TASK: Please reproduce, word for word, the part of the Machine Learning as a Service text between "Amazon Sagemaker (part" and "that involve humans.", inclusive.

SOURCE TEXT:
########################################

What is Machine Learning as a Service?

 

The evolution of a product into a full-fledged cloud service/s has resulted in the emergence of additional services such as Platform as a service (PaaS), Infrastructure as a service (IaaS), and Software as a service (SaaS). Their business expansion has resulted in a struggle in the cloud space industry. Machine Learning as a service (MLaaS) is joining these cloud-based businesses and gradually introducing new competitors. The rising trend of moving data storage to the cloud, managing it, and extracting the most value from it has found an ally in MLaaS, which offers these solutions at a lower cost.

What is Machine Learning as a Service?

Machine learning as a service (Machine Learning as a Service) is a collection of cloud-based machine learning tools offered by cloud service providers. Such tools provide frameworks for artificial intelligence tasks such as machine learning model training and tuning, face recognition, speech recognition, chatbots, predictive analytics, natural language processing, data preprocessing, forecasting, and data visualization.

Amazon Sagemaker (part of Amazon’s machine learning services), Microsoft Azure Machine Learning Studio, and IBM Watson Machine Learning are some examples of Machine Learning as a Service.

In other words, Machine Learning as a Service is a software licensing and delivery model in which the service provider hosts the machine learning tools, making it easier for multiple users to access them from different devices.

With machine learning as a service, businesses can use the services offered by the provider or vendor without creating their own. You can use Machine Learning as a Service to automate multiple tasks and increase the efficiency of workflows that involve humans.



How MLaaS Functions

Simply put, Machine Learning as a Service is a set of services that offer ready-made, slightly generic machine learning tools that can be adapted by any organisation as a part of their working needs. These services range from data visualisation, a slew of application programming interfaces, facial recognition, natural language processing, predictive analytics and deep learning, among others. The Machine Learning as a Service algorithms are used to find pattern in data. Mathematical models are built using these patterns and the models are used to make predictions using new data.

########################################

Stored dataset items:
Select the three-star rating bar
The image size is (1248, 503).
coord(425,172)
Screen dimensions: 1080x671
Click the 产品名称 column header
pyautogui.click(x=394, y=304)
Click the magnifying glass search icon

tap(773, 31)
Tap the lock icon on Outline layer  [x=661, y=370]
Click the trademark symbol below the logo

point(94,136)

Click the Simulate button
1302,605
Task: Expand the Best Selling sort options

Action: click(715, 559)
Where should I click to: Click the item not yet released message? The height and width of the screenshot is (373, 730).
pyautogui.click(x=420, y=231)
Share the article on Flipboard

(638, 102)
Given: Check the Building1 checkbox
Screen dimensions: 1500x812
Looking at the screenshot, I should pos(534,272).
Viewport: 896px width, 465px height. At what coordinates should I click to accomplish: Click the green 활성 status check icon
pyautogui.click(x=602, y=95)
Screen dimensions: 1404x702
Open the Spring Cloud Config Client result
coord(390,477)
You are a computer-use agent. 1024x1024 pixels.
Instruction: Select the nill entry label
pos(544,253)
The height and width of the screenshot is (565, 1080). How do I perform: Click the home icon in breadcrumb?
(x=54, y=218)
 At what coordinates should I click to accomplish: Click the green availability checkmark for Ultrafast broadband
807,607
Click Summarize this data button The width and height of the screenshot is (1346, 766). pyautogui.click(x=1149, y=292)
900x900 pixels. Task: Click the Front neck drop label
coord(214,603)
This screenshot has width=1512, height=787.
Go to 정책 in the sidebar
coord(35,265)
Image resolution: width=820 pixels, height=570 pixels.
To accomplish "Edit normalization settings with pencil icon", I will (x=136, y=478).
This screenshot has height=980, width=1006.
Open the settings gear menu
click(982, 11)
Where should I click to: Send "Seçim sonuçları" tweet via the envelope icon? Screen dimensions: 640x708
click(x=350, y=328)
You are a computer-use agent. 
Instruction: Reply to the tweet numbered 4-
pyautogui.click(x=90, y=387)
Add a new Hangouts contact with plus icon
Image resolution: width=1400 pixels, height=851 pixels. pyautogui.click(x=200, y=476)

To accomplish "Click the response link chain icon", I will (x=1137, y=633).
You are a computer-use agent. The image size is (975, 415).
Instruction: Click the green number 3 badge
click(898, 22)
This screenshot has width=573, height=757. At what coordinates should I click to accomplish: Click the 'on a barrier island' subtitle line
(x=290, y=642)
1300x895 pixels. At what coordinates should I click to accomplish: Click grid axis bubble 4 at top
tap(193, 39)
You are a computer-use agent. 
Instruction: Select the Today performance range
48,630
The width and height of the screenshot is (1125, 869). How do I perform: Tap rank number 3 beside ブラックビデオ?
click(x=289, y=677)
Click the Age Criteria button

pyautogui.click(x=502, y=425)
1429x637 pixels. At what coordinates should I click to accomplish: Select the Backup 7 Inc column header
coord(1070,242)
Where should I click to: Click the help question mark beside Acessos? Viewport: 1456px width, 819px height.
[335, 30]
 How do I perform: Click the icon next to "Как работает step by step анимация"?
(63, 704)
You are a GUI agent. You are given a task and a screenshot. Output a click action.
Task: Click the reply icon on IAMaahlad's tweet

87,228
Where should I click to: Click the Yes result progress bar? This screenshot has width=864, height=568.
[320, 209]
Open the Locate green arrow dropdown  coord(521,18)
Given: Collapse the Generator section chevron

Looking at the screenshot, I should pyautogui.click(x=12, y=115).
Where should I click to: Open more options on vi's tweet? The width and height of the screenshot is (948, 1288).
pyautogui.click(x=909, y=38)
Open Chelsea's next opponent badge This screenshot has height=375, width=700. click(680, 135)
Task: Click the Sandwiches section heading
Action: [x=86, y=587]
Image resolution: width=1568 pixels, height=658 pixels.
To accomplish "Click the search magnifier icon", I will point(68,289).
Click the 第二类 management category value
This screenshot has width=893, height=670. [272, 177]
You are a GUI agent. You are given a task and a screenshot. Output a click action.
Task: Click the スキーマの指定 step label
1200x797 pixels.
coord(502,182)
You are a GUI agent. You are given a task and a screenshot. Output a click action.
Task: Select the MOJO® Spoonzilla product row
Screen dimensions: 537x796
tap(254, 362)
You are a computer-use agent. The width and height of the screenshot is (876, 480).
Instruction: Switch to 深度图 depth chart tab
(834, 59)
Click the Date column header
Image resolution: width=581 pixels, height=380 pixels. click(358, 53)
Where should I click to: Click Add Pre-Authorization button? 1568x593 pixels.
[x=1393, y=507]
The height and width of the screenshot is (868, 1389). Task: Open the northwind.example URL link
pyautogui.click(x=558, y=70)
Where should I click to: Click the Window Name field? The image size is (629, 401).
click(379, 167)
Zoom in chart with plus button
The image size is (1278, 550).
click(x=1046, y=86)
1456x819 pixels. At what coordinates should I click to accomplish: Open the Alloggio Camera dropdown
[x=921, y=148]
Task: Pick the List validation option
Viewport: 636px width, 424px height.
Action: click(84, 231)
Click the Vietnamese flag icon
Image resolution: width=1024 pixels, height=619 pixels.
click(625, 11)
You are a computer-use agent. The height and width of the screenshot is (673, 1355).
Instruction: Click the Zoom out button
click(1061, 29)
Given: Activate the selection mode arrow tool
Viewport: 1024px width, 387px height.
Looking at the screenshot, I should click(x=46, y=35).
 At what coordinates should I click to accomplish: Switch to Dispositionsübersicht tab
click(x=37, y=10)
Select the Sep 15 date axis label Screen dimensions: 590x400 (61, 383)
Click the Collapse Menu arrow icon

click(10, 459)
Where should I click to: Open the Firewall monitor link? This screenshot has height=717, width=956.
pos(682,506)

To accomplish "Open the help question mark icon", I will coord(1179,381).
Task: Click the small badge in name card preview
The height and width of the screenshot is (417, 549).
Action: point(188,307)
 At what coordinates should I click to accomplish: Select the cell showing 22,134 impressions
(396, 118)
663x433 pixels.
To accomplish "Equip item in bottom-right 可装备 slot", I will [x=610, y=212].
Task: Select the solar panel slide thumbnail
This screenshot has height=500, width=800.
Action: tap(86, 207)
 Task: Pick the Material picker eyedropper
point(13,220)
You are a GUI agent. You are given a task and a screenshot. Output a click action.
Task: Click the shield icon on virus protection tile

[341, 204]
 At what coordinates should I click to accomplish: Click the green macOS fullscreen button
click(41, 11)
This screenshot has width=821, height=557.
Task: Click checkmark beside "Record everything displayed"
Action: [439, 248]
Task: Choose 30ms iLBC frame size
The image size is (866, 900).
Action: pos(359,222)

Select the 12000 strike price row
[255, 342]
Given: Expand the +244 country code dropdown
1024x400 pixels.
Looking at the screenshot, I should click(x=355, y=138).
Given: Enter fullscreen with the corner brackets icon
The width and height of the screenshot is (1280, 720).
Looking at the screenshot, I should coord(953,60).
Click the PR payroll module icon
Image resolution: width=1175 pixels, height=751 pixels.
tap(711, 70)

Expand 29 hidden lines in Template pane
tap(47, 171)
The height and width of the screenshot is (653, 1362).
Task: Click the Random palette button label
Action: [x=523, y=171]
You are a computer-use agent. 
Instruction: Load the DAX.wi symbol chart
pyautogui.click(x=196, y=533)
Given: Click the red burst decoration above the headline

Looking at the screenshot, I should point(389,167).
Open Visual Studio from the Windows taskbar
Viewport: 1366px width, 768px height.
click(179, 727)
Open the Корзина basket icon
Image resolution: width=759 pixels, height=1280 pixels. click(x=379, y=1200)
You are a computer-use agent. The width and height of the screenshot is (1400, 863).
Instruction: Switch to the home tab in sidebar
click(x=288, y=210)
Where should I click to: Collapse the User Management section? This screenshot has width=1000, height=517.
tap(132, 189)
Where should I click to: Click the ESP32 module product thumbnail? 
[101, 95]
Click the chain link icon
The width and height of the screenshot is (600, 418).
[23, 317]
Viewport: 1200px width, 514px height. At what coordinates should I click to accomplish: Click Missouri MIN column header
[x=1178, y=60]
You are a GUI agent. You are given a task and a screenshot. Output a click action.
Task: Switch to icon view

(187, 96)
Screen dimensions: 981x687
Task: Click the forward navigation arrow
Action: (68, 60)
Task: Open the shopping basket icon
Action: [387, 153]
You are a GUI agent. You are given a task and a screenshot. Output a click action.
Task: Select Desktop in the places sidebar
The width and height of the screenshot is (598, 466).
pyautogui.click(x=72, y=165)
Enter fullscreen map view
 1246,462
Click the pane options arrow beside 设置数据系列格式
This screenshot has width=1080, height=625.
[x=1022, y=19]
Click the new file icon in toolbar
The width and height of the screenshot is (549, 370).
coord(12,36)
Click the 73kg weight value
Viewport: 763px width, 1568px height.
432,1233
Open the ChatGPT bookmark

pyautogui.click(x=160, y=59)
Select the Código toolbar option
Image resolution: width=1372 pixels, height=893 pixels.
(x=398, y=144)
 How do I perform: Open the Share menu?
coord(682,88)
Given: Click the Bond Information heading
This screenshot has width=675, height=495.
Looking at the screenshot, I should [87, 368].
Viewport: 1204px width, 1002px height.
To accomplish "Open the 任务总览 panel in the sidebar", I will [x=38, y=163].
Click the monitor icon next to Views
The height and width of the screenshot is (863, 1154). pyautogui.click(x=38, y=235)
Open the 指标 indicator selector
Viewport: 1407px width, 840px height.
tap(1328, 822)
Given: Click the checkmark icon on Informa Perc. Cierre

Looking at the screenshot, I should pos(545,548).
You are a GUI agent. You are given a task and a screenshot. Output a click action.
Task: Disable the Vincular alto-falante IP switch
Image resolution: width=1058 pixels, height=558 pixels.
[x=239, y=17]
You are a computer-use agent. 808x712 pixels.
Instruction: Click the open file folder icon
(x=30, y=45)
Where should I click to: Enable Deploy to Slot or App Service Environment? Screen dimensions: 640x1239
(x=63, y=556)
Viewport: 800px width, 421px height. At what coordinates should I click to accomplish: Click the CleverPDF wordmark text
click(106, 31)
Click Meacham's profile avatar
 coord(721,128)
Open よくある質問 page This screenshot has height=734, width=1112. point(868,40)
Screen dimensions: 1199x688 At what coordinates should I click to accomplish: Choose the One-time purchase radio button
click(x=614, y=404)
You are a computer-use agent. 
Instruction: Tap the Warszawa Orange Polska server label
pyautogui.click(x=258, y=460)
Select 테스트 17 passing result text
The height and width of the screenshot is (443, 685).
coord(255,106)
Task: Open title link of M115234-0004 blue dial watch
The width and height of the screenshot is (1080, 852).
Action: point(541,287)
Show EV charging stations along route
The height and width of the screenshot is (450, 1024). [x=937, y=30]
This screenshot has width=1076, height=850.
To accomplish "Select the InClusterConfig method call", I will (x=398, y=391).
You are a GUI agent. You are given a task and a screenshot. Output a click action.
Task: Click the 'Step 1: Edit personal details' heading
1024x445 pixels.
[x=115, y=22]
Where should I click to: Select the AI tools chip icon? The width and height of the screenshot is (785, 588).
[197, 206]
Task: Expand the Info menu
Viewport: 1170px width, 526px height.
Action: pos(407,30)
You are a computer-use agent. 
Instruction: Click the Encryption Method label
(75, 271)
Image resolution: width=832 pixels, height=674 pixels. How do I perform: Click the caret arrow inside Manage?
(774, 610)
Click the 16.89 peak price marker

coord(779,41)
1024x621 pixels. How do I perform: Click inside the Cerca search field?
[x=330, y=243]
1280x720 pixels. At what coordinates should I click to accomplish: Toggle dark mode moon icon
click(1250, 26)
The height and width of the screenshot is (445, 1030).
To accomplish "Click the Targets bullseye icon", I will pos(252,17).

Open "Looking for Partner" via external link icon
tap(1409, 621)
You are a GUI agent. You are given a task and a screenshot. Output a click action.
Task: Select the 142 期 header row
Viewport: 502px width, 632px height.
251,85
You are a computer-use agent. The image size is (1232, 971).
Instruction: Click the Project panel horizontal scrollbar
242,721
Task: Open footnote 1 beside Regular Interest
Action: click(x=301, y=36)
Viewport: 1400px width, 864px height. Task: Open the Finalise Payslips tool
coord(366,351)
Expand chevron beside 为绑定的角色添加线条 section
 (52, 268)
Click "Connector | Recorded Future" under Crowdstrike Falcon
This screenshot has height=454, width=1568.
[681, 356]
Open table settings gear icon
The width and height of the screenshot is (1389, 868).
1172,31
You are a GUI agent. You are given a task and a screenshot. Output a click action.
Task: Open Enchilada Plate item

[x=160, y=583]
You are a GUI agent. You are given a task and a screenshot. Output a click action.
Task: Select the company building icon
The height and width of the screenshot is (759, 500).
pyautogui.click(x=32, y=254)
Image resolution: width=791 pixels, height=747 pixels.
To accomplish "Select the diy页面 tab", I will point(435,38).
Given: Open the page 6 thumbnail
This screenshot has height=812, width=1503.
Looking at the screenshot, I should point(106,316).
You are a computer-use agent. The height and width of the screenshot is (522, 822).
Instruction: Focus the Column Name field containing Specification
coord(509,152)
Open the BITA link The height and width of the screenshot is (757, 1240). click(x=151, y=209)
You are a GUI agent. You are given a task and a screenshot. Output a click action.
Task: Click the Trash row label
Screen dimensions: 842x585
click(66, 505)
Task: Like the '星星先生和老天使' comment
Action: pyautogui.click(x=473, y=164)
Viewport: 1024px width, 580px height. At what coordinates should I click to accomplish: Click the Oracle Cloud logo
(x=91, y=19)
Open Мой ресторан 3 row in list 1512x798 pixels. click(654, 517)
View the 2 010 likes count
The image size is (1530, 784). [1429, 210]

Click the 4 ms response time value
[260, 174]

########################################

EXERCISE RESULT:
Amazon Sagemaker (part of Amazon’s machine learning services), Microsoft Azure Machine Learning Studio, and IBM Watson Machine Learning are some examples of Machine Learning as a Service.

In other words, Machine Learning as a Service is a software licensing and delivery model in which the service provider hosts the machine learning tools, making it easier for multiple users to access them from different devices.

With machine learning as a service, businesses can use the services offered by the provider or vendor without creating their own. You can use Machine Learning as a Service to automate multiple tasks and increase the efficiency of workflows that involve humans.